For each user, the top 30 most similar users (or movies) are selected as neighbours:

def find_n_neighbours(df, n):
    order = np.argsort(df.values, axis=1)[:, :n]
    df = df.apply(lambda x: pd.Series(x.sort_values(ascending=False)
           .iloc[:n].index,
          index=[f'top{i}' for i in range(1, n+1)]), axis=1)
    return df

sim_user_30_u = find_n_neighbours(similarity_with_user, 30)
sim_user_30_m = find_n_neighbours(similarity_with_movie, 30)

Rating prediction for a specific user‑item pair uses a weighted sum of neighbour ratings multiplied by similarity weights, added to the user’s average rating:

def User_item_score(user, item):
    a = sim_user_30_m[sim_user_30_m.index==user].values
    b = a.squeeze().tolist()
    c = final_movie.loc[:, item]
    d = c[c.index.isin(b)]
    f = d[d.notnull()]
    avg_user = Mean.loc[Mean['userId'] == user, 'rating'].values[0]
    index = f.index.values.squeeze().tolist()
    corr = similarity_with_movie.loc[user, index]
    fin = pd.concat([f, corr], axis=1)
    fin.columns = ['adg_score', 'correlation']
    fin['score'] = fin.apply(lambda x: x['adg_score'] * x['correlation'], axis=1)
    final_score = avg_user + (fin['score'].sum() / fin['correlation'].sum())
    return final_score

score = User_item_score(320, 7371)
print("score (u,i) is", score)

Finally, the top‑5 recommended movies for a given user are obtained by scoring all unseen items and sorting by the predicted score:

def User_item_score1(user):
    Movie_seen_by_user = check.columns[check.loc[user].notna()].tolist()
    b = sim_user_30_m.loc[user].values.squeeze().tolist()
    d = Movie_user[Movie_user.index.isin(b)]
    l = ','.join(d.values)
    Movies_under_consideration = list(set(l.split(',')) - set(map(str, Movie_seen_by_user)))
    Movies_under_consideration = list(map(int, Movies_under_consideration))
    score = []
    for item in Movies_under_consideration:
        c = final_movie.loc[:, item]
        d = c[c.index.isin(b)]
        f = d[d.notnull()]
        avg_user = Mean.loc[Mean['userId'] == user, 'rating'].values[0]
        index = f.index.values.squeeze().tolist()
        corr = similarity_with_movie.loc[user, index]
        fin = pd.concat([f, corr], axis=1)
        fin.columns = ['adg_score', 'correlation']
        fin['score'] = fin.apply(lambda x: x['adg_score'] * x['correlation'], axis=1)
        final_score = avg_user + (fin['score'].sum() / fin['correlation'].sum())
        score.append(final_score)
    data = pd.DataFrame({'movieId': Movies_under_consideration, 'score': score})
    top_5 = data.sort_values(by='score', ascending=False).head(5)
    Movie_Name = top_5.merge(movies, how='inner', on='movieId')
    return Movie_Name.title.values.tolist()
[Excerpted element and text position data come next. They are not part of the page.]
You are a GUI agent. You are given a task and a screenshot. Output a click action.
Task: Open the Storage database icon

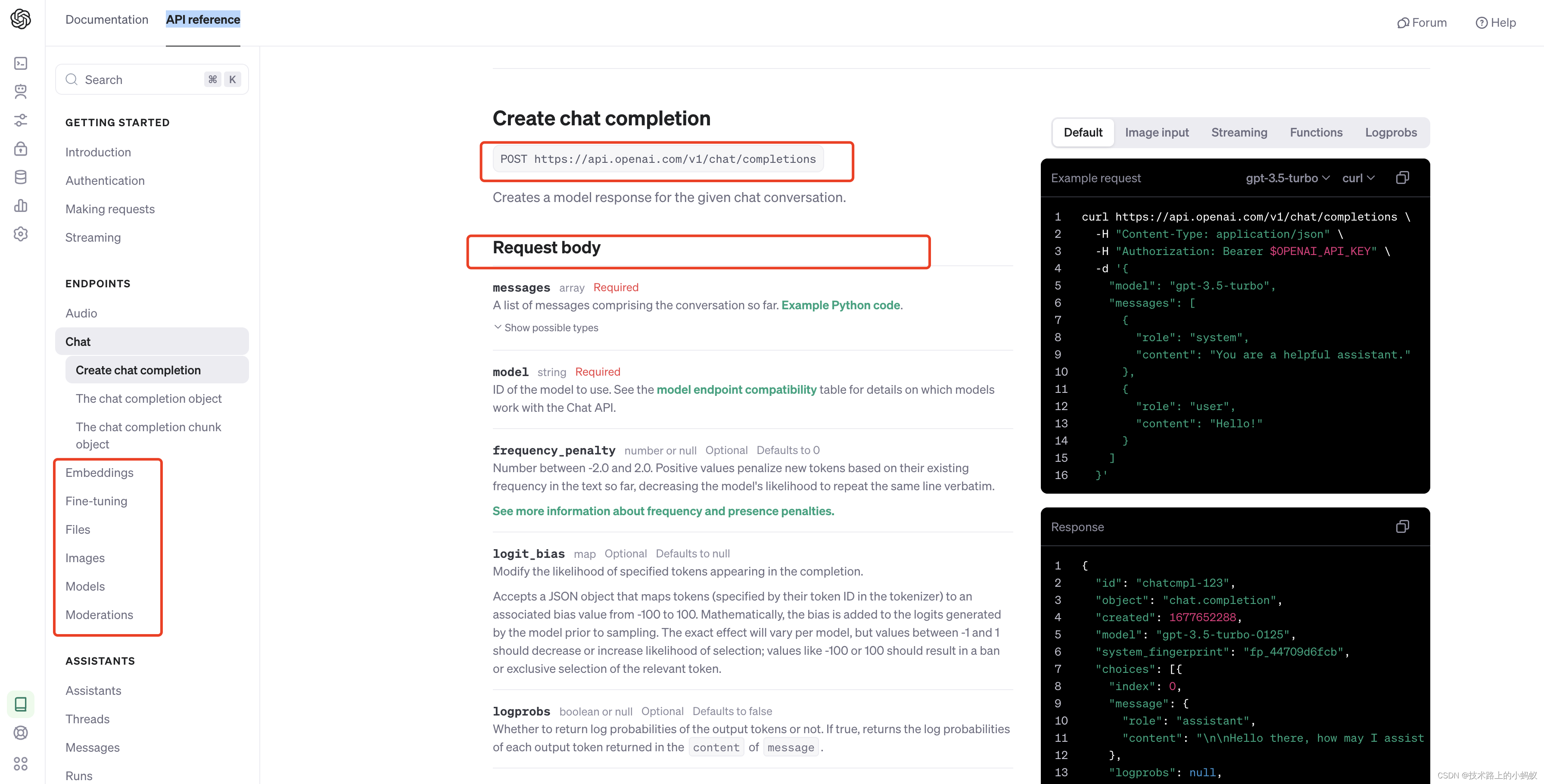[x=20, y=176]
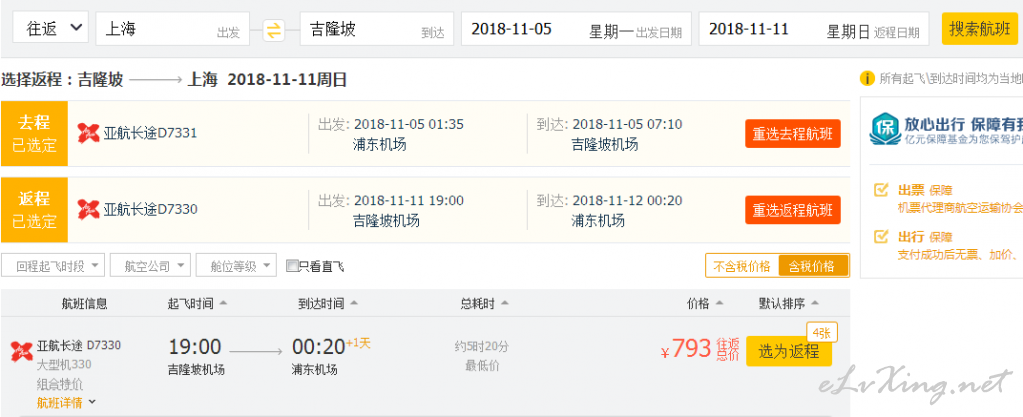Click the 放心出行 guarantee shield icon
The image size is (1023, 417).
pos(885,130)
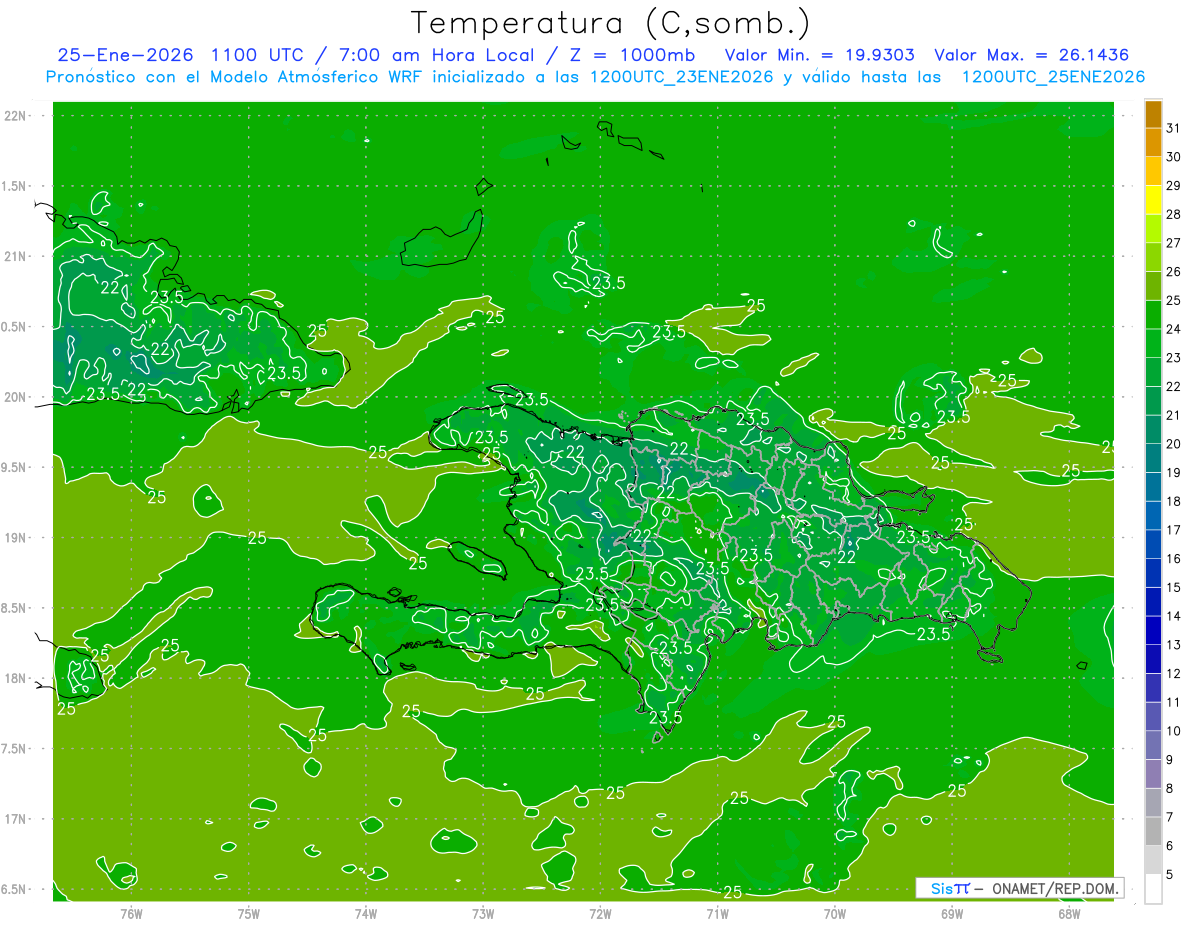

user = int(input("Enter the user id to whom you want to recommend : "))
predicted_movies = User_item_score1(user)
print("The Recommendations for User Id :", user)
for i in predicted_movies:
    print(i)

The article concludes with a concise workflow: data collection, loading, preprocessing, similarity computation, score prediction, and item recommendation, emphasizing its applicability to large‑scale data scenarios.